Certa vez, um produtor de cinema disse que para um filme fazer sucesso nas telas, os roteiristas se preocupavam em escrever uma grande história. Depois, passaram a desenvolver bons personagens para mante-los através de várias histórias. Agora, tenta-se construir universos que tenham grandes personagens e grandes histórias cheias de conexões.
Star Wars sempre foi a referência máxima neste último modelo e a série original de George Lucas fez isso antes mesmo de ser uma tendência. A franquia reconfigurou não apenas o jeito de fazer filmes espaciais, mas a forma como se faz merchandising, como se transporta histórias em diferentes formatos (TV, livros, quadrinhos), como se cria narrativas complexas e cheias de aprofundamento.
“Seguindo cartilha que precede o próprio George Lucas, Abrams trouxe um retorno digno e inspirador à franquia”
Assim, fazia todo sentido contratar Abrams para cumprir a tarefa de trazer de volta o universo mais popular do cinema.
Não é difícil entender o porquê ao sair da sessão de O Despertar da Força. Tal qual seus professores, Abrams sabe muito bem que narrativas que caem no gosto do grande público são mashups muitíssimo elaborados de boas histórias que já foram contadas. Misturas visuais, sonoras, simbólicas.
E se George Lucas reverenciou o cinema de aventura dos anos 40, o cinema de samurai de Kurosawa, o faroeste de Leone e as aventuras espaciais de Flash Gordon, Abrams segue a cartilha dos seus mestres.
Está tudo lá.
“Bastante próximo de soar apenas como uma emulação, em O Despertar da Força temos novos heróis e novos vilões, temos conflitos similares, mas com desafios que parecem resolvidos de modo muito fácil”

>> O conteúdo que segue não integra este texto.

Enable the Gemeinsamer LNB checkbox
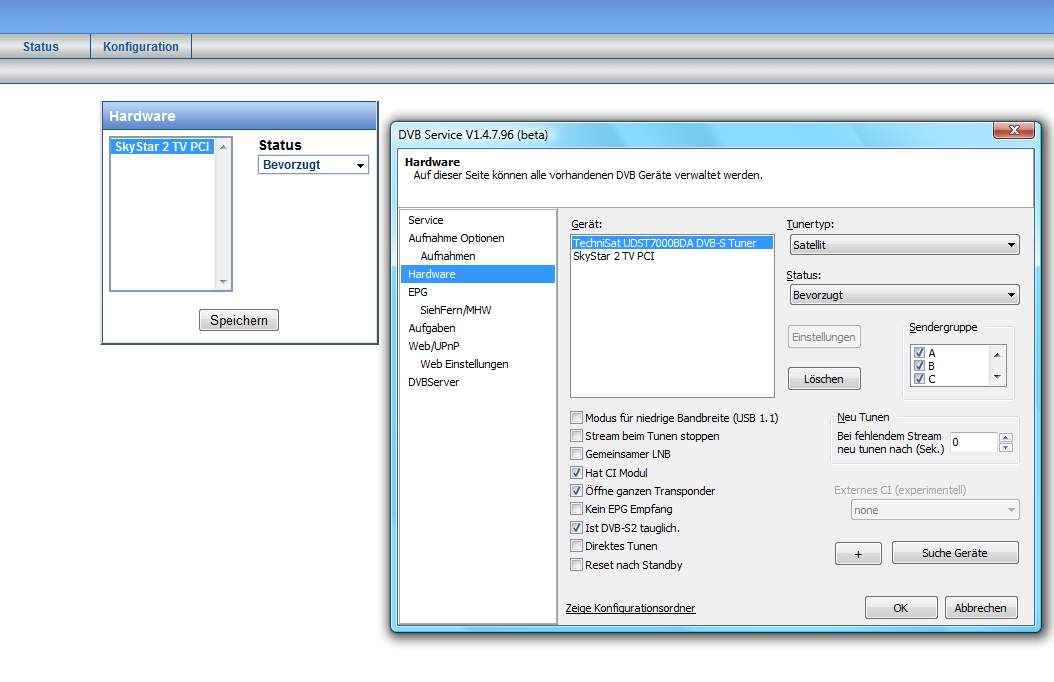Screen dimensions: 1054x682 pyautogui.click(x=576, y=454)
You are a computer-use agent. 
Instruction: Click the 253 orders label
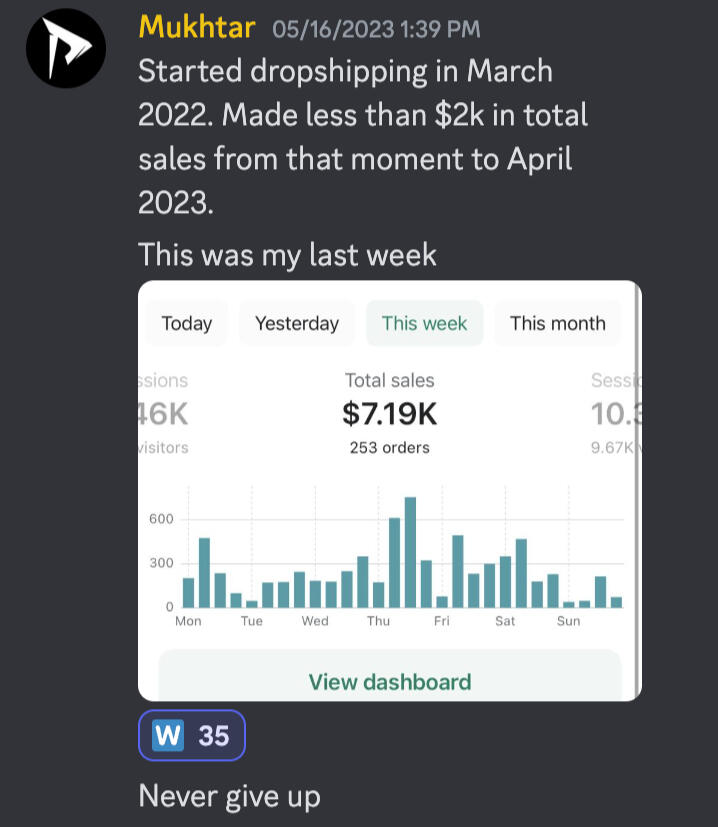click(x=389, y=448)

Longe de ser um mero artesão, contudo, Abrams sabe que a grandeza do processo de Lucas é reverenciar suas paixões através da sua própria interpretação. Esta reverência, que teve parte importante exigida diretamente pela Disney (como trazer Han Solo e Chewbacca, por exemplo), se apresenta como uma versão rica e atualizada da melhor parte da narrativa da trilogia original dos anos 70/80: nos conectamos com aquela história porque ela fala conosco.
Nos episódios 4, 5 e 6 estavam três pontos essenciais em torno da jornada do herói Luke Skywalker: identificação imediata com o protagonista, a partir de suas descobertas, da sua evolução e, especialmente, da sua fragilidade; encantamento em torno das aventuras interestelares; e, por fim, a relação entre pai e filho na dualidade entre tentação e redenção.
Está tudo lá.
Reimaginado, atualizado para pautas importantes dessa geração (representação de gênero e raça), atualizado para os efeitos especiais que Lucas não pode ter em sua época (ou fez uso cegamente encantado nos prequels), e extremamente relevante para os fãs, satisfeitos com uma continuação da melhor parte da história. As audiências vibram nos cinemas, aplaudindo e gritando em cenas de ação.
Está tudo lá, assim como alguns problemas – que agora são outros.
Bastante próximo de soar apenas como uma emulação, em O Despertar da Força temos novos heróis e novos vilões, temos conflitos similares, mas com desafios que parecem resolvidos de modo muito fácil.
O interessante aprofundamento de fragilidade no novo vilão, em seus aspectos psicológicos e de habilidades físicas, acaba soando como algo que ajuda a banalizar símbolos vitais para a franquia, como o que significa ser jedi e dominar o sabre de luz. Isso fica extremamente evidente nas lutas.
E se também se constrói arquétipos políticos mais claros e fáceis de serem absorvidos, revisitando a força bélica do Império e seu desejo de domínio, a frota que luta pelo bem não parece sofrer tanto assim para conquistar seus objetivos.
Tudo isso, contudo, não ofusca O Despertar da Força. Nele não há os elementos disruptivos encontrados em Uma Nova Esperança (como George Miller conseguiu fazer revisitando Mad Max), mas existe ali uma história que mexe conosco e nos emociona. Seguindo cartilha que precede o próprio George Lucas, Abrams trouxe um retorno digno e inspirador à franquia.
O sétimo episódio de Star Wars tem tudo que mais gostamos na série e, por consequência, no cinema de aventura interestelar que virou sua metonímia. Abrams acertou. E ao contrário do que o seu mestre Lucas fez na virada do século, no seu próprio retorno à série, nos deixou querendo mais.